This article started out as my own action plan, so I don't claim for a moment that I'm getting all of this right myself. It's more of a combination of the best advice that I've heard recently. You may disagree with some of these points, we all have our own agendas and there is no right or wrong. In terms of Twitter's value as Google sees it there are certain metrics already in place and they are becoming more refined so that search can find the real experts in any given field.

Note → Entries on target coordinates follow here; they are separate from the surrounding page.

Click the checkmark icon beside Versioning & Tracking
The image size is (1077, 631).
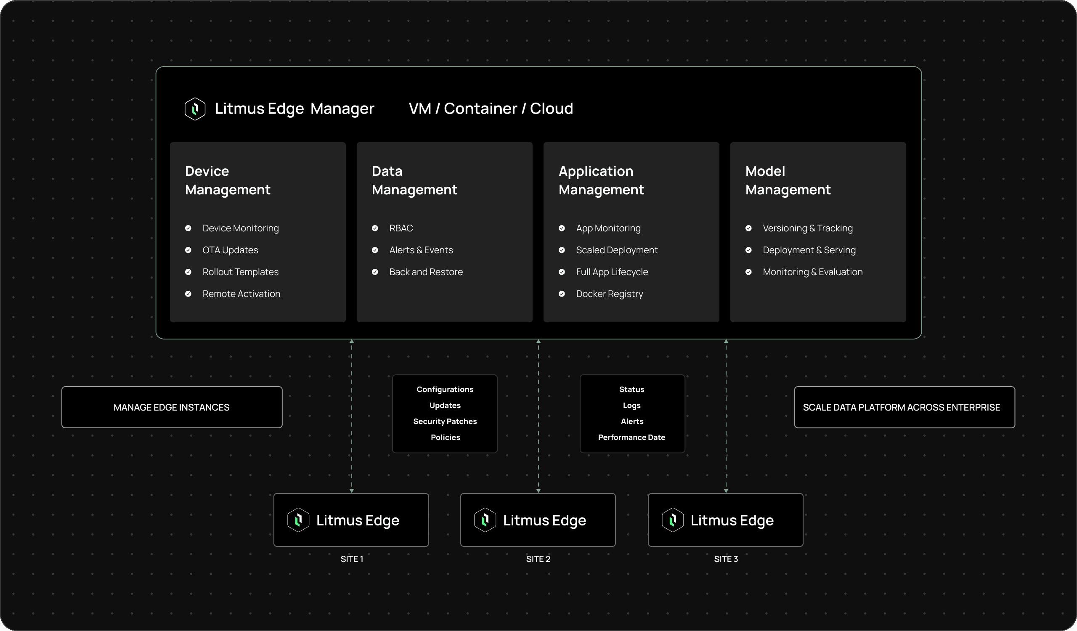point(749,228)

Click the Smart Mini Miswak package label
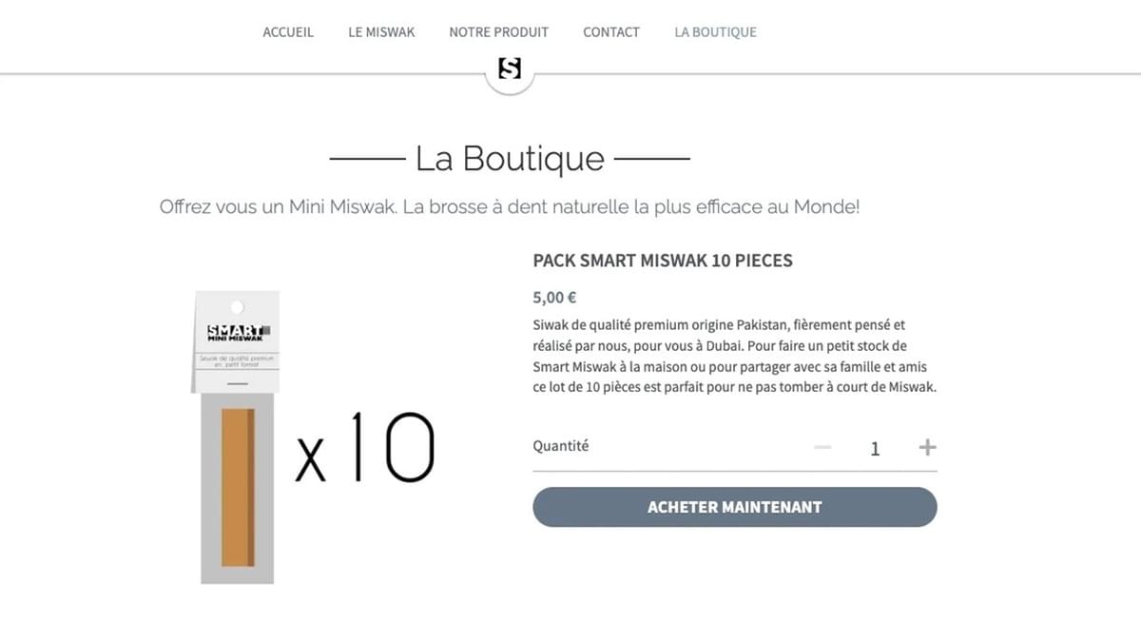(x=236, y=333)
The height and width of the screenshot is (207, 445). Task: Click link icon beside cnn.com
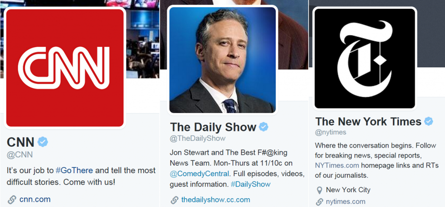pos(12,200)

If you are using social media because you want to be known as an expert then it may be worth having a professional and a personal handle so that you can follow and interact with people not connected to your professional niche using a different profile.
1. Follow relevant people
Follow people whose description and content is relevant to your niche. Not only will this help you to curate relevant content but I believe that it's one of the ways in which the theme of your profile is measured.
2. Manage those who you follow carefully
The online tool ManageFlitter helps you to monitor who is not following you back and who is inactive. Sometimes you may want to follow people who don't follow you back, they are often the real players in your industry. However, you should unfollow people who haven't been active for more than a month. This will help you to keep a good 'follower / following' ratio. It's interesting to note that ManageFlitter now allows you to check this and it describes the practice of following more than you have followers as 'bad'. I have no doubt that this is one of the metrics that Google will be using to measure influence. Weed your profile regularly.
3. Don't follow thousands of people
Because it looks really bad. No-one can follow thousands of people and it makes you look spammy. If you're doing it to increase your own follower numbers then you're spammy and, frankly, a bit sad.
4. Keep your content relevant
There is increasing evidence to suggest that Google can see what you are an expert in by looking at your content and making semantic links. If your chosen area of expertise is rocket science don't fill your feed up with retweets of recipes for cakes. Okay, I'm being silly but you get my point.
5. Become a good curator
Don't just search the news and share the first story you find. Search geographically and make sure the link works. Sometimes pages from the other side of the world take a while to load, so avoid them unless the story is relevant to your local followers. Add a comment explaining why you are sharing the story.
6. Use URL shorteners
Often the sharing tool used by a publication will not shorten a URL properly or add lots of superfluous marketing blurb. Use a proper shortener and cut out the blurb for a professional result. Don't be afraid to rewrite badly written headlines.
7. Don't cross share
So, as an example, don't connect your Twitter feed to your LinkedIn feed. You should be treating your social media differently so you need to be on message in a different way for each audience. The other problem is that the cross sharing often just leaves a link and this doesn't look good.
8. Use lists
Break people that you're following up into lists, giving each a good business description as a name, Lists are strong indicators of a person's area of expertise so you're doing them a favour. However, it's also a good administrative tool which will help you to curate content and manage who you're following.
9. Don't autotweet
I really do think automatic content generation is a bad idea. There are all sorts of defences for it but deep down don't you think that it's a second rate way of doing things? As for filling your feed with quotes that really is spammy. If people wanted that they would go and buy a book of quotes.
10. Have conversations
Interact with people. Twitter is a conversational tool and other users do like a bit of interaction. In fact it's probably the most conversational of all of the social media platforms.
So, there are 10 thoughts. You may agree or disagree or have other tips to add.